Paylaş
Buz gibi Manchester havasını soluduğumda bir gün sonra hissedeceğim o müthiş duygudan henüz habersizdim. Blackburn Rovers stadı Ewood Park’a geldiğimizde kulübün ileri gelenleri ve çalışanları Tugay’ı görünce inanılmaz bir sevgi tezahüratı başladı. Stadın VIP girişindeki resepsiyonun arkasında kulübe hizmet eden yerli ve yabancı oyuncuların isimleri altın harflerle dev bir ağaç panoya yazılmıştı. Tugay Hoca futbolu bıraktığında, stadı dolduran Blackburn taraftarının tamamının Tugay maskeleriyle yaptığı sürpriz ve jesti televizyonlarda görmüştüm. O nedenle Tugay’a olan sevgilerinden haberdardım.

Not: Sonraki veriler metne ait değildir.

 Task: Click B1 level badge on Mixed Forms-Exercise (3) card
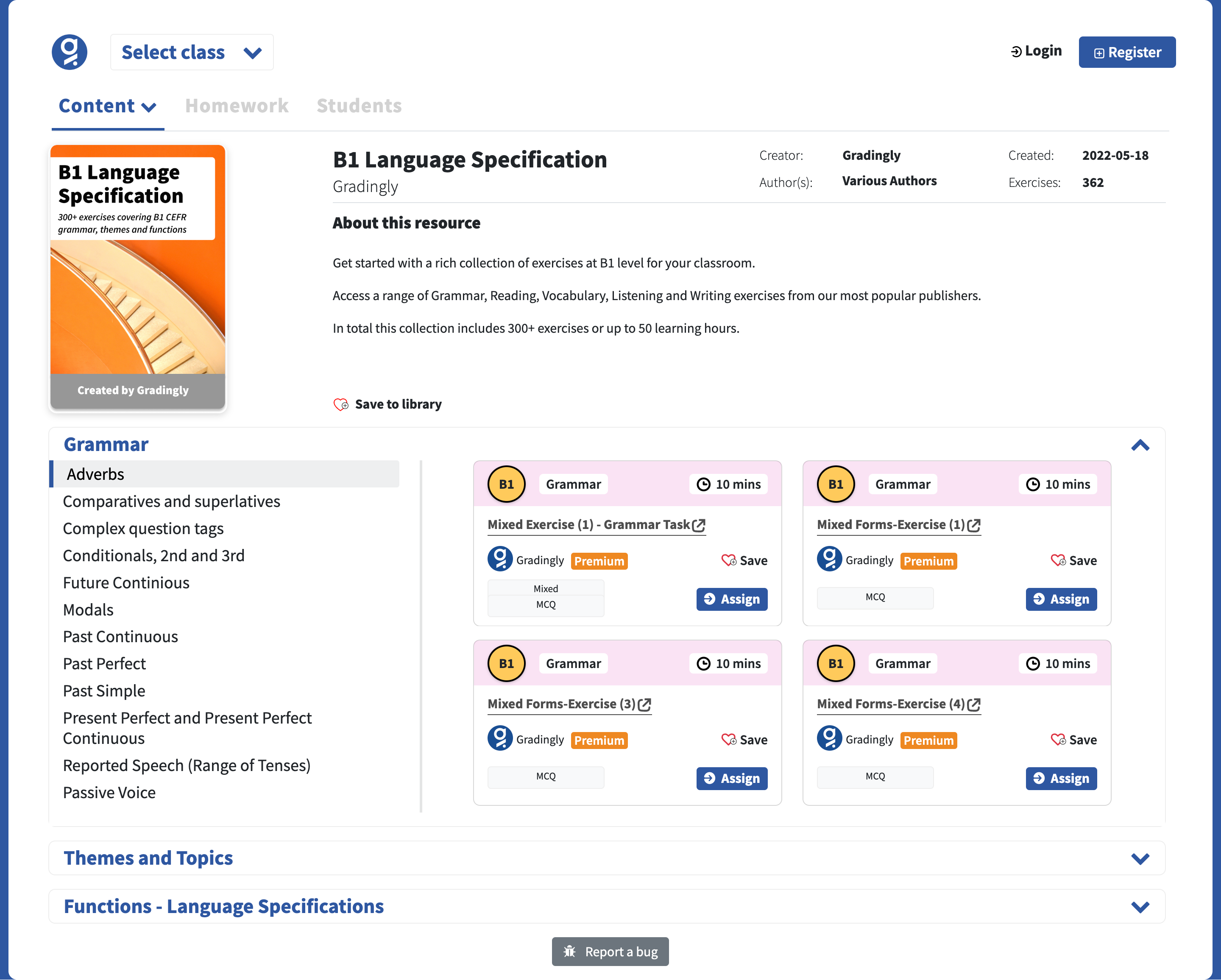point(506,663)
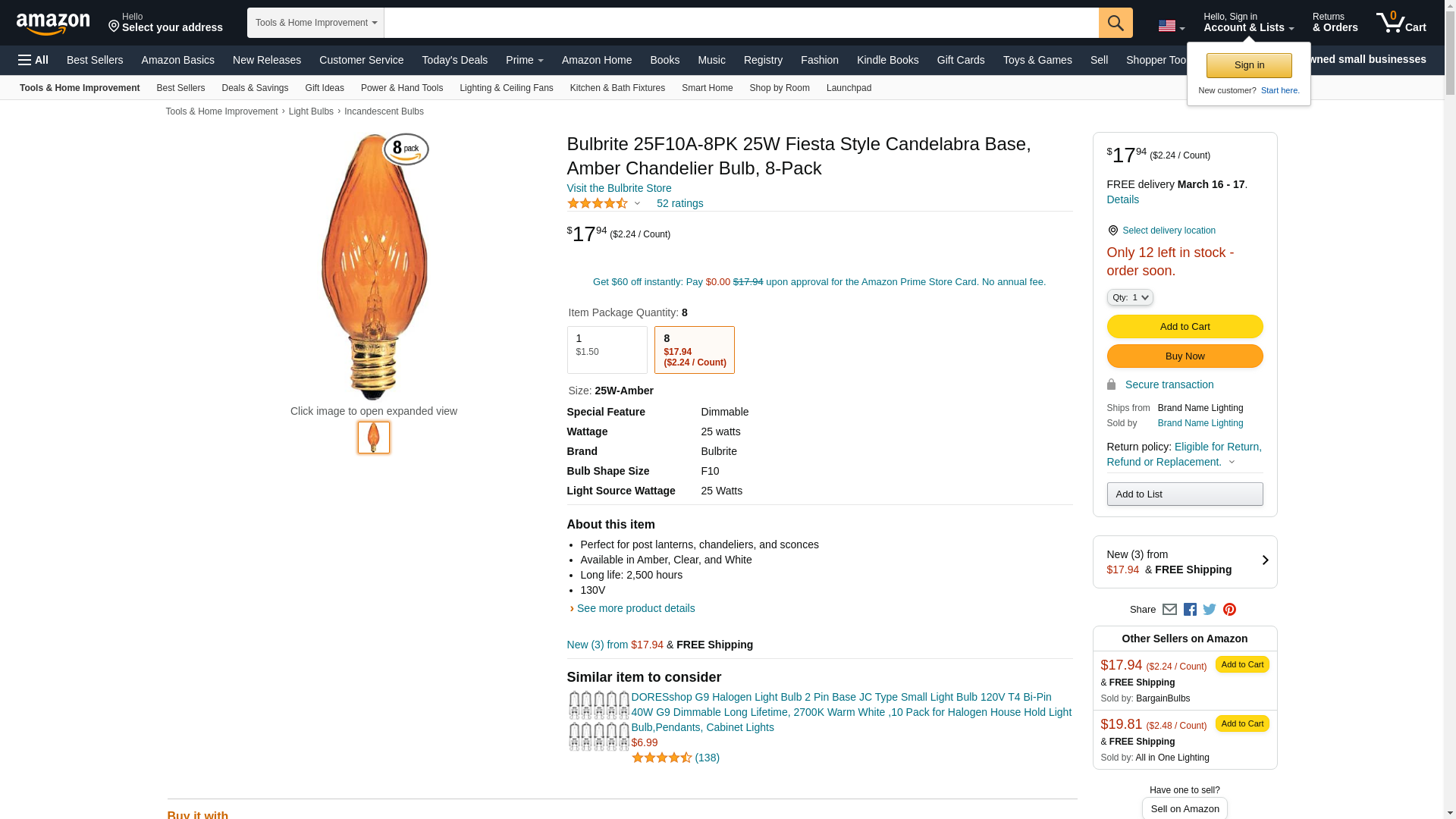Share the product on Twitter
1456x819 pixels.
(x=1210, y=610)
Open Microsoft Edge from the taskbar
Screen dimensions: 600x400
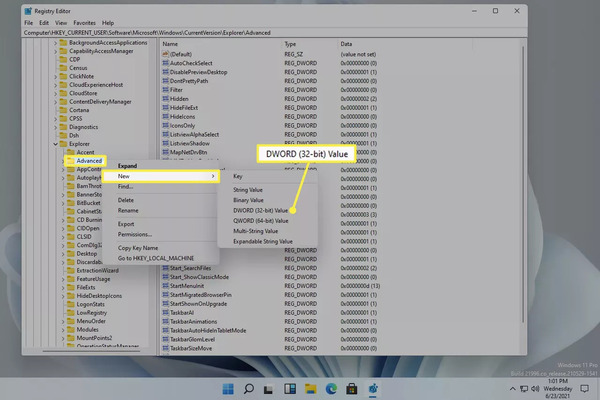click(331, 389)
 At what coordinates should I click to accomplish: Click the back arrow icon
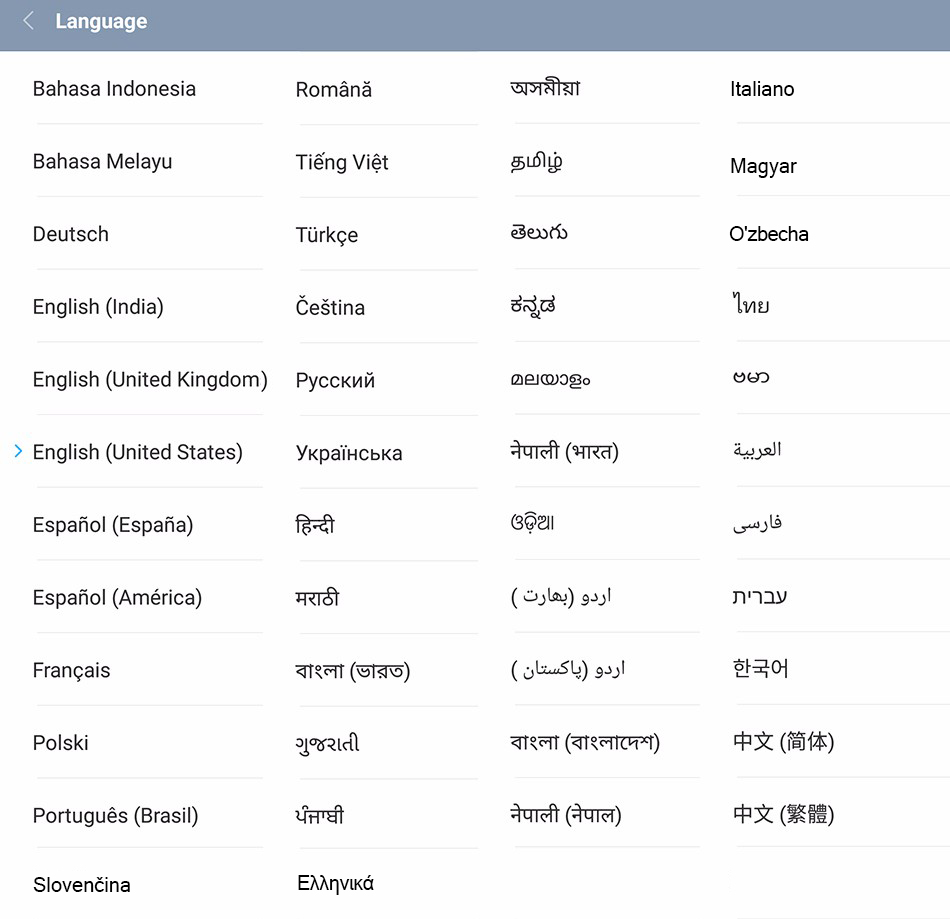tap(28, 21)

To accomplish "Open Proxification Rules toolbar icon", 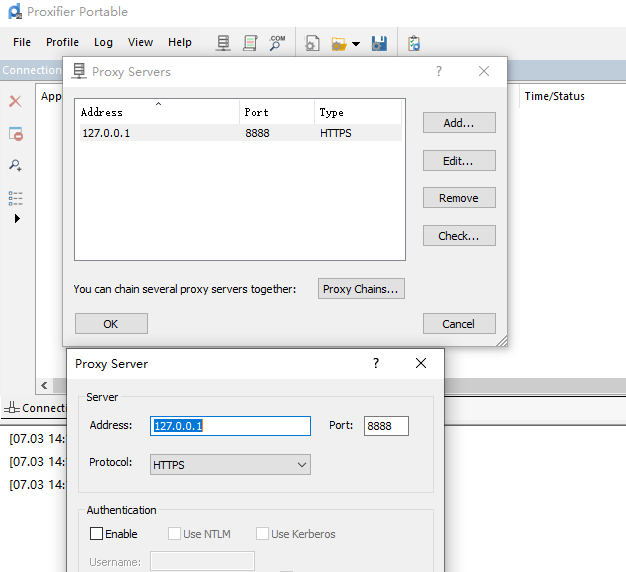I will [250, 43].
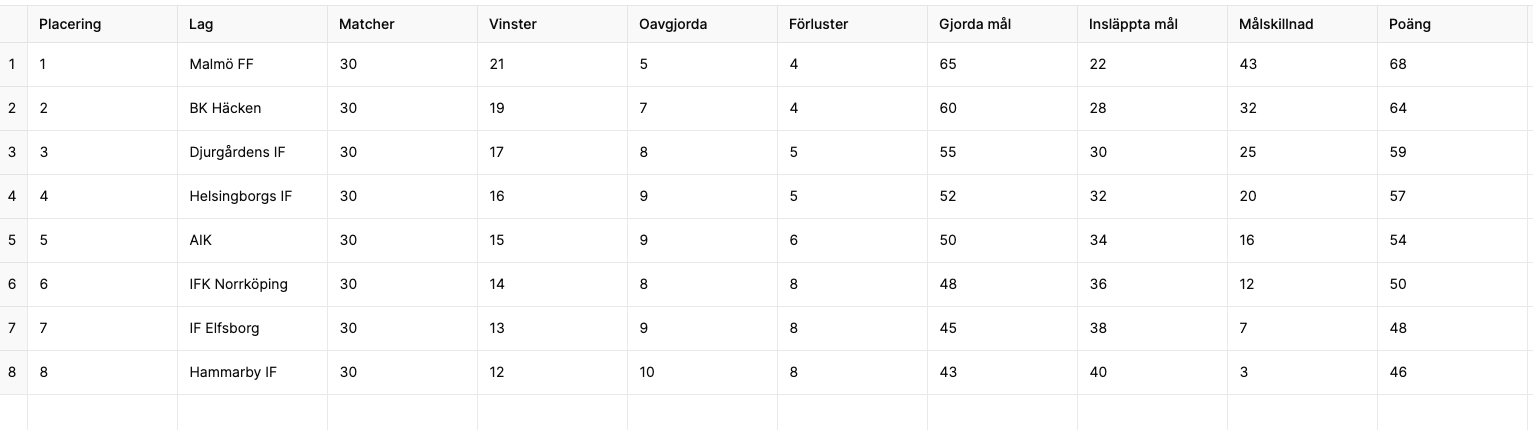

ALTIN HARFLERLE YAZILMIŞ İSİMLER
STADA girdiğimiz andan itibaren bir yandan da Tugay Hoca’nın mimiklerini takip ediyordum. Çok duygulandığı her halinden belli oluyordu. Soyunma odasına girdiğimizde henüz diğer efsaneler gelmemişti... Her bir futbolcunun formaları, yan yana dizilmiş ve özenle hazırlanmıştı. Fakat Tugay Hoca’yı şaşırtan ve duygulandıran bir şey oldu. Kaptanlık bandını Tugay Hoca’nın 5 numaralı formasının üzerine koymuşlardı. Derken imza faslı başladı. Kaptan Hiç yorulmadan yüzlerce formayı imzalarken, ben de duvarlarda ki fotoğraflara daldım. Bir çoğu Tugay fotoğrafıydı. “Kaldırmamışlar” dedi Tugay, mutlu bir ifadeyle... Ve diğer efsane futbolcular da teker teker gelmeye başladılar...
KAPTANLIK BANDI
SOYUNMA odasının bir köşesinde oturup uzun zamandır birbirlerini görmeyen efsaneleri izlemeye başladım. Diğer oyuncuların da benim de ilgi odağım Tugay’dı. Colin Hendry, Kevin Gallagher, Jeff Kenna, Craig Short, Tim Sherwood, Mark Atkins, Craig Hignett, David Dunn, K. Gillespie, Newell, Anderson... Hasret giderme faslı devam ederken, Tugay elindeki kaptanlık bandını Colin Hendry’e verdi. Çok şaşırmıştım... Colin ‘Neden’ diye sordu, Tugay da sen benden daha eski bir efsanesin dedi ve bandı Hendry’nin takmasını istedi. Maçın başlamasına az bir süre kala ben çıkış tünelinin başında fotoğraf çekmek için yerimi almıştım. Büyük bir tezaruhatla efsaneler sahaya çıktılar. Fakat henüz Tugay görünmüyordu. Derken bir iki dakika sonra Tugay sahaya çıktı ve yaşadığım en büyük gugur dolu anlardan birine şahit olmaya başladım.
GÖĞSÜM KABARDI
BÜTÜN taraftarlar çığlık atarcasına Tugay’ın ismini haykırıyorlardı... Ve o meşhur şarkıyı söylemeye başladılar; “Tugay Tugay you are my Turkish Delight.” (Tugay sen benim Türk Lokumumsun) Seremoniden sonra büyük bir gururla maçı izleyeceğim yere geçtim. Herkesi mest etmişti Tugay, üstelik inanılmaz dört asist ve bir de gol atmıştı. 90 dakika boyunca göğsüm nasıl kabardı anlatamam... Maçtan sonra Tugay’ın Ewood Park’ın önünde bekleyen taraftarlara da imza dağıtmasından sonra Blackburn’den ayrıldık.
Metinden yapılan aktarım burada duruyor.